Senior author on the study Lee Harrison is an MD professor of medicine at the School of Medicine and of epidemiology at the School of Public Health; he leads the team using the Enhanced Detection System for Healthcare-Associated Transmission (EDS-HAT). EDS-HAT couples genomic sequencing with computer algorithms connected to the vast trove of data in electronic health records. When sequencing detects that two or more patients have near-identical strains of an infection, machine learning quickly mines those patients’ electronic health records for commonalities; it then alerts infection preventionists to investigate and halt further transmission.

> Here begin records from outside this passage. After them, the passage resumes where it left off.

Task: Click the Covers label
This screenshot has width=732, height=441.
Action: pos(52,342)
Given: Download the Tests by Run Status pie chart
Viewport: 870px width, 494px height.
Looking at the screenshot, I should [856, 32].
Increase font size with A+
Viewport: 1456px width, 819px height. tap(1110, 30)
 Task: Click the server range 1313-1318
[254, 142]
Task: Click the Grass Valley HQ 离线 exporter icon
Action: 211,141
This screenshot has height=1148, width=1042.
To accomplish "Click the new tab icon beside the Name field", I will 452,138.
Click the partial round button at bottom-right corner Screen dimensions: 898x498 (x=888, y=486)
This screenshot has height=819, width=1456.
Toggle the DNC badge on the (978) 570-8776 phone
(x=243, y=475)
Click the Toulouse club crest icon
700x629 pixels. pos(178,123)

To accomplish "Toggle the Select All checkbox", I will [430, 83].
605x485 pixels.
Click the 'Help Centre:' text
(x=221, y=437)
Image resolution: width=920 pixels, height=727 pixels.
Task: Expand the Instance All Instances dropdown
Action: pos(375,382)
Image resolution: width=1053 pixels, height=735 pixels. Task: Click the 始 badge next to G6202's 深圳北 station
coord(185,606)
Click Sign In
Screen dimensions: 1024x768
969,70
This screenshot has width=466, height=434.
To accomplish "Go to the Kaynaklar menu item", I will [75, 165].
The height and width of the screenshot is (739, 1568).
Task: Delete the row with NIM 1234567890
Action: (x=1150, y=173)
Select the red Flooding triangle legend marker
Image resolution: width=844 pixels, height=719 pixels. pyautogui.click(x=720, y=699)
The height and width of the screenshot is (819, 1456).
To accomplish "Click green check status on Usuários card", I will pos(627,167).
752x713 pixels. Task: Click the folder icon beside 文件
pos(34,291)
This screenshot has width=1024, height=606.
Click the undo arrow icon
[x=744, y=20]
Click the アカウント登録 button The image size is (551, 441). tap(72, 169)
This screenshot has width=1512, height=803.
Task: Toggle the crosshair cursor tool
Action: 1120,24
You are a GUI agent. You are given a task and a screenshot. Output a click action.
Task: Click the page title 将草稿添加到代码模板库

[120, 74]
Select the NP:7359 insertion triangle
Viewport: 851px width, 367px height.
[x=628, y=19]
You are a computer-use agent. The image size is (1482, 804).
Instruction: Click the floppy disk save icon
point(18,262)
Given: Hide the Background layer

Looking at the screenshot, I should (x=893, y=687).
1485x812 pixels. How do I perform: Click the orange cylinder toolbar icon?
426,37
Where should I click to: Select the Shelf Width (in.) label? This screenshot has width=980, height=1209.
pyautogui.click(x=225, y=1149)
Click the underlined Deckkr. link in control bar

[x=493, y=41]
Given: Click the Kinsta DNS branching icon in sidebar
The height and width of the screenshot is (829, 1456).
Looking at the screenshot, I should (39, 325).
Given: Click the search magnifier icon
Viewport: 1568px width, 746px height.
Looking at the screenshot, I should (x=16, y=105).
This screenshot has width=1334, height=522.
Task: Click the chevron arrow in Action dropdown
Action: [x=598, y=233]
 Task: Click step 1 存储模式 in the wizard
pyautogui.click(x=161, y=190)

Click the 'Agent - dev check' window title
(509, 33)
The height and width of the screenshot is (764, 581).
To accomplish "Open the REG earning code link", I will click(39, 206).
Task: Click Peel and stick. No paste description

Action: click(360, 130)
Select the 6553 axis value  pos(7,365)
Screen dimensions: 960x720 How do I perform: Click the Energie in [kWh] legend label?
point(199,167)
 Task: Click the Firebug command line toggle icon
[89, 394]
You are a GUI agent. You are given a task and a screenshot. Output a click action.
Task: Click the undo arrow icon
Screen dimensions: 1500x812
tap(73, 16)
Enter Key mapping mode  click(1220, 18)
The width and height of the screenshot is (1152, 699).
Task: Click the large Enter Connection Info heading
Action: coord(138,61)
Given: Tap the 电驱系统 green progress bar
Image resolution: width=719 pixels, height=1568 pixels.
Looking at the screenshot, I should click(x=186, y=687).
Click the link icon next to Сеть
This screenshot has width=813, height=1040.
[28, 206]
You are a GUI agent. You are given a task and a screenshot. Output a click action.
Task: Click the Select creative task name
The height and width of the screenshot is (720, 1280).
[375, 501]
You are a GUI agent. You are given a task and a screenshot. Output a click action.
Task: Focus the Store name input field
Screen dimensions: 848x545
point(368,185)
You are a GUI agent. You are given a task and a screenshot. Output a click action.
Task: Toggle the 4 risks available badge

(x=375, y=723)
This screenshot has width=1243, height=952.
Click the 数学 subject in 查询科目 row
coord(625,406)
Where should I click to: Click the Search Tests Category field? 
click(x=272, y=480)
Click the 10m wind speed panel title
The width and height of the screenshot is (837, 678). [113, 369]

Alexander Sundermann is a clinical research coordinator and a recently minted DrPH and assistant professor of medicine. He says the typical model hospitals use for detection is labor-intensive and often dependent on busy health care workers noticing a shared infection between patients. “These practices haven’t changed significantly in over a century,” adds Harrison.

From 2016 to 2018, UPMC Presbyterian ran EDS-HAT with a six-month lag (so as not to interfere with normal clinical practice) for several infectious pathogens often associated with health care–acquired infections. EDS-HAT detected 99 clusters of similar infections in that period and identified at least one potential transmission route in 65% of those clusters. During the same period, infection prevention used whole genome sequencing to aid in the investigation of 15 suspected outbreaks, two of which revealed genetically related infections.

If EDS-HAT had been running in real time, the team estimates as many as 63 transmissions of an infectious disease from one patient to another could have been prevented. It also would have saved the hospital up to $692,000.

Harrison says the current real-time implementation has detected one bronchoscopy-associated cluster and multiple nursing unit–based clusters. Hospital staff members were able to intervene for all of those.